A participação tem como objetivo a autopromoção ou seja a característica de uma política social
centrada nos próprios interessados, que passam a autogerir a satisfação de suas necessidades,
com vistas a superar o caráter assistencialista (DEMO, 1996).
É neste sentido de participação apontado por Demo (1996) que o tema lazer será destacado
nesta pesquisa. As pesquisas científicas na área da Educação Especial abordam para o
desenvolvimento do indivíduo com deficiências, porém estes estudos focalizam as deficiências
enquanto a recuperação e estimulação de determinada função a fim de atingir um bom
funcionamento na busca primordialmente de aumentar a capacidade pessoal dessas pessoas no
intuito de ajustá-las à sociedade.
Com relação a este aspecto (Neves e Rossit, 2006) referem que estes conceitos foram
fundamentais para a igualdade de participação e para o caminhar na luta pela cidadania da
pessoa com deficiência oferecendo a essas pessoas o poder de decisão, garantindo
acessibilidade, igualdade de oportunidades, igualdade de direitos e plena participação.

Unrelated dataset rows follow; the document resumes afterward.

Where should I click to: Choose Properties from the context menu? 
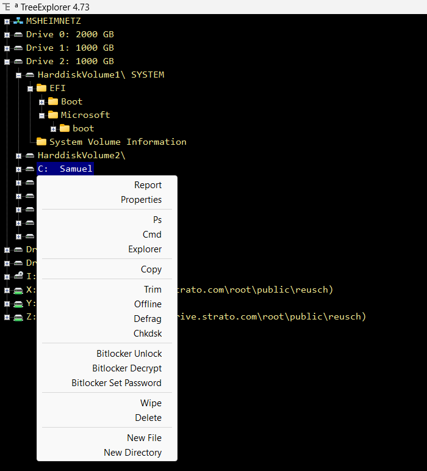[141, 200]
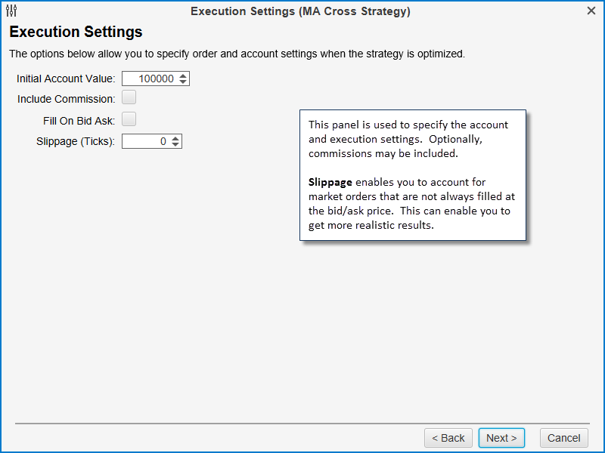605x453 pixels.
Task: Click the Execution Settings heading
Action: (x=76, y=32)
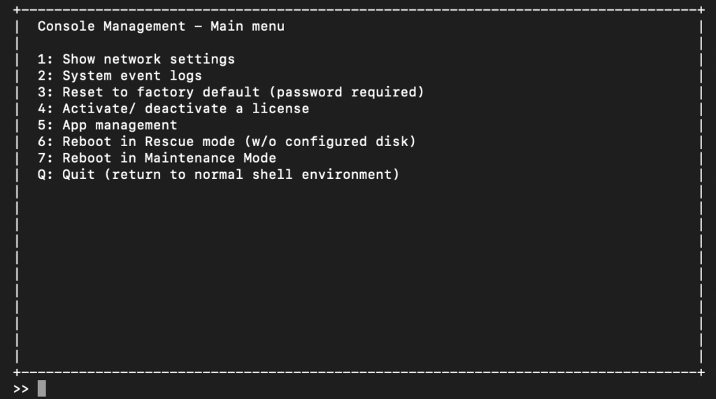The width and height of the screenshot is (716, 399).
Task: Click the number 7: menu prefix
Action: pos(45,158)
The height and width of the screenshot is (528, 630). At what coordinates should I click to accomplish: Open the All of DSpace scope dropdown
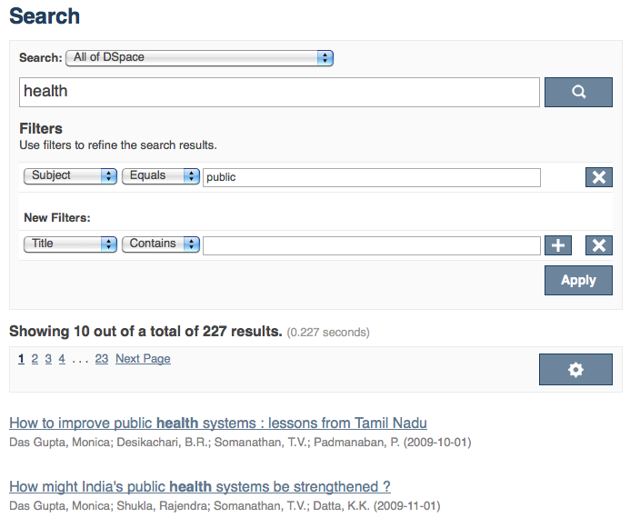pyautogui.click(x=199, y=57)
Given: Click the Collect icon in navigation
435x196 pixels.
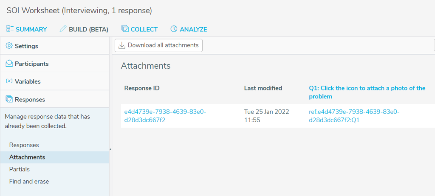Looking at the screenshot, I should [125, 29].
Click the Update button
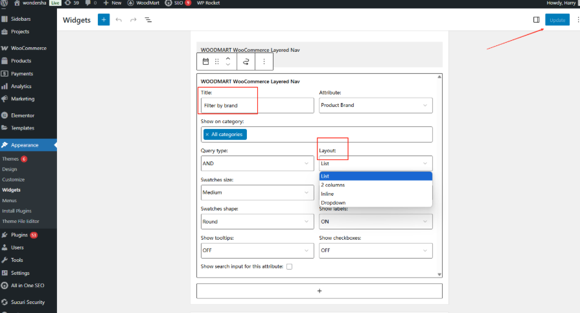Screen dimensions: 580x313 (x=557, y=20)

O presente estudo pretende abordar a questão de atividades de lazer, não para desenvolver
alguma habilidade no adulto com deficiência, mas sim identificar seus gostos e interesses como
forma de participação social.
3. A importância da família para o processo inclusivo
Outro ponto importante a ser destacado refere-se ao papel da família na integração social da
pessoa com deficiência levando-se em consideração a facilitação ou impedimento que a família
traz para esta integração na comunidade; por se constituir num grupo social primário, a família é o
fator determinante para a manutenção ou ao contrário, para o impedimento do processo de
integração (GLAT, 1996).
Williams e Aiello (2001) revendo a literatura internacional na área de intervenção com as famílias,
notaram uma evolução de uma nova visão do envolvimento familiar, uma visão que enfatiza o
papel da família em determinar prioridades, decidir que serviços e como devem ser oferecidos,
mudando sua posição de subserviência aos profissionais para um papel participativo.

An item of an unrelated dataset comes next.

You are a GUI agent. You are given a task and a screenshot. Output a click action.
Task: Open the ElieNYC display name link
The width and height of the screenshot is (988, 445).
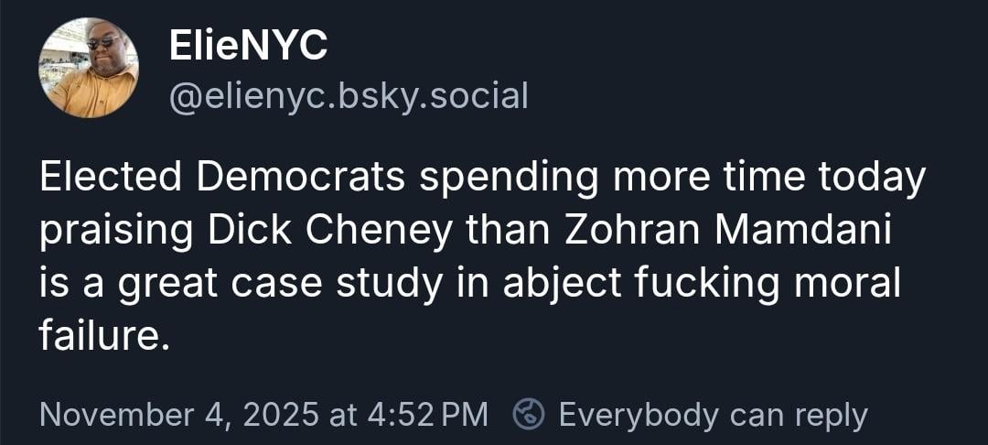[248, 46]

Embora a presente pesquisa não tenha como objetivo uma intervenção com as famílias,
considerou-se importante escutar suas opiniões e sugestões sobre o que pensam acerca de
atividades de lazer e locais de participação de seus filhos na comunidade. Acredita-se que ao
escutar as opiniões e sugestões das famílias estaremos contribuindo para estimular a participação
e o envolvimento das mesmas na inclusão social de seus filhos.

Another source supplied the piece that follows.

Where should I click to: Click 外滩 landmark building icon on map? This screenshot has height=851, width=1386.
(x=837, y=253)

Blascovi-Assis (1997) demonstrou em sua pesquisa que a avaliação das famílias sobre o
comportamento social de seus filhos mostra a existência de dificuldades sociais, pois embora
relatado que o deficiente “relaciona-se bem”, notou-se que as relações, restringem-se a irmãos e
pais, não havendo relato, por parte da família, sobre contatos sociais com terceiros.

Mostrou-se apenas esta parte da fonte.